Megan has had the opportunity to work on many exciting projects at Glowforge: for example, Glowforge announced a recently launched partnership with Exploding Kittens for non-fungible tokens (NFT). “It was an exciting time for legal because we were learning a new space,” she says.
Meanwhile, she's managed to fit in another project, the publication of her book, Art of Networking: How Anyone Can Build a Robust Network.
On the infamous question of how to achieve a work-life balance, Megan says, “I don’t think there is a work-life balance, I think there are tradeoffs. You have to be intentional about what you are going to do. And the tradeoffs you are willing to make will change over time. You have to embrace your tradeoffs. No one can do everything. Try to prioritize what seems to be the most important things.”
Q&A with Megan M. Lutes
Why did you want to be a lawyer?
Not one specific thing, but I knew in college that I wanted to go to grad school. I had applied to a PhD program in psychology as well as law school. I felt a law degree was really versatile and that you can do a lot with it because anything in the world has a legal aspect to it. It can be art or science or any other topic, a law degree gives you a career path to do anything you want to do.
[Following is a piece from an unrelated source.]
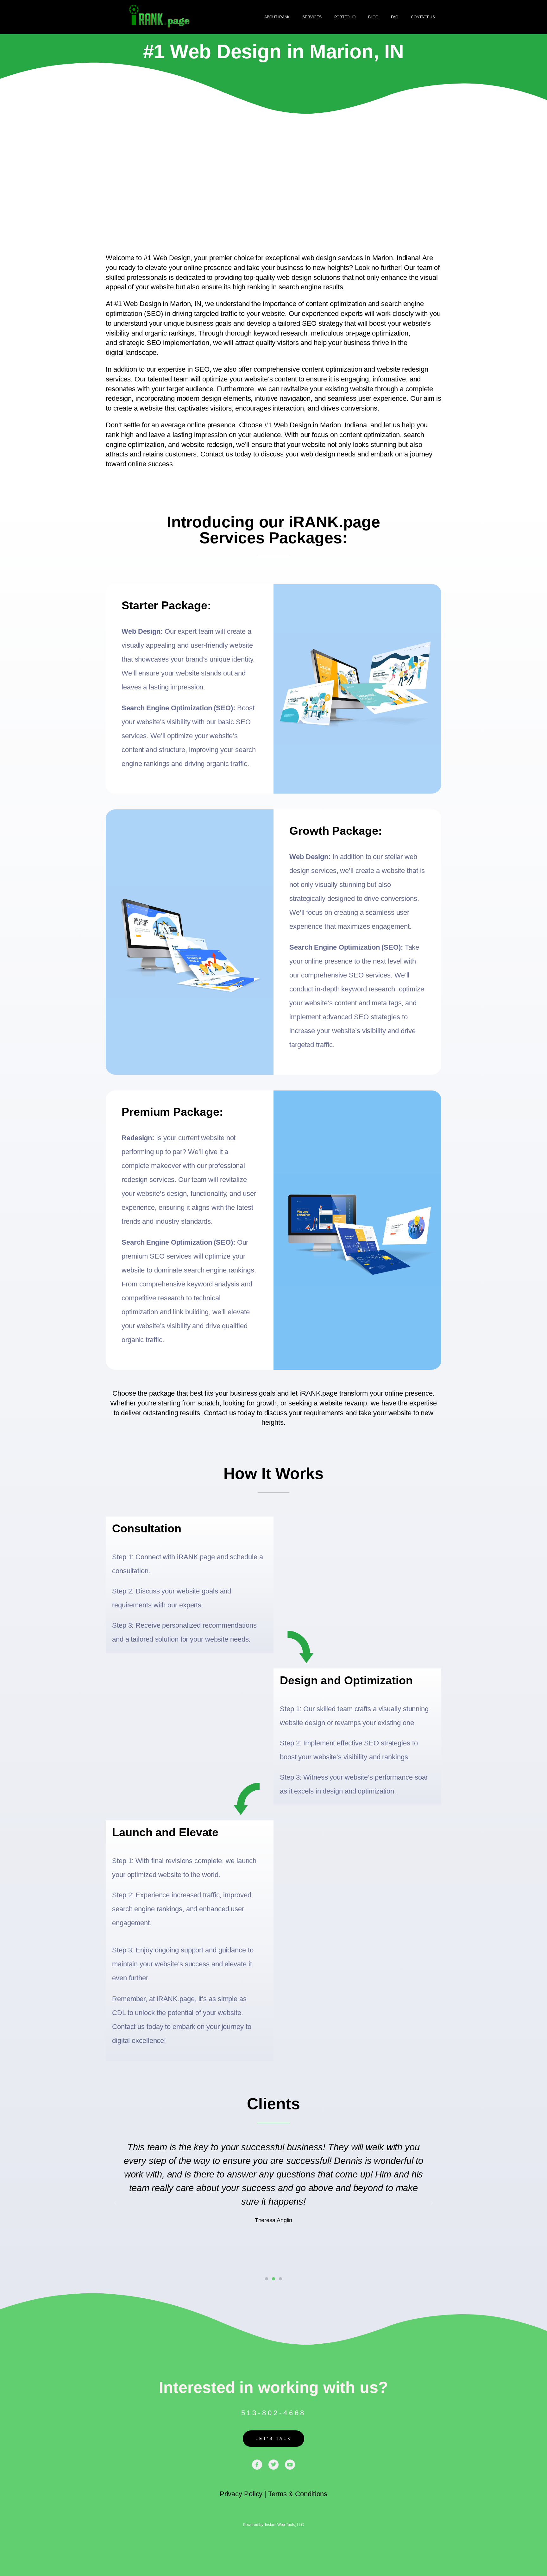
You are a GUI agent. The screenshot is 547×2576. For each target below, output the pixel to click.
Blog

What is your favorite advice to give to mentees?
A great mentor told me once, don’t count yourself out of an opportunity because of a challenge that has yet to become a reality – don’t count yourself out over something that may not happen. So many people say “it’s not a good time” to take that next step, volunteer for that board, speak at that event, apply to that new job because of the unknown. What if my priorities change, what if I can’t handle it, if I just wait until I accomplish X, maybe I am not prepared, etc.
Evaluate opportunities based on the present moment — if the job is an incredible opportunity, then apply for it – don’t count yourself out based on a worry that may not happen. If and when your concern becomes a reality – deal with it then. Seize opportunities, or else someone else will.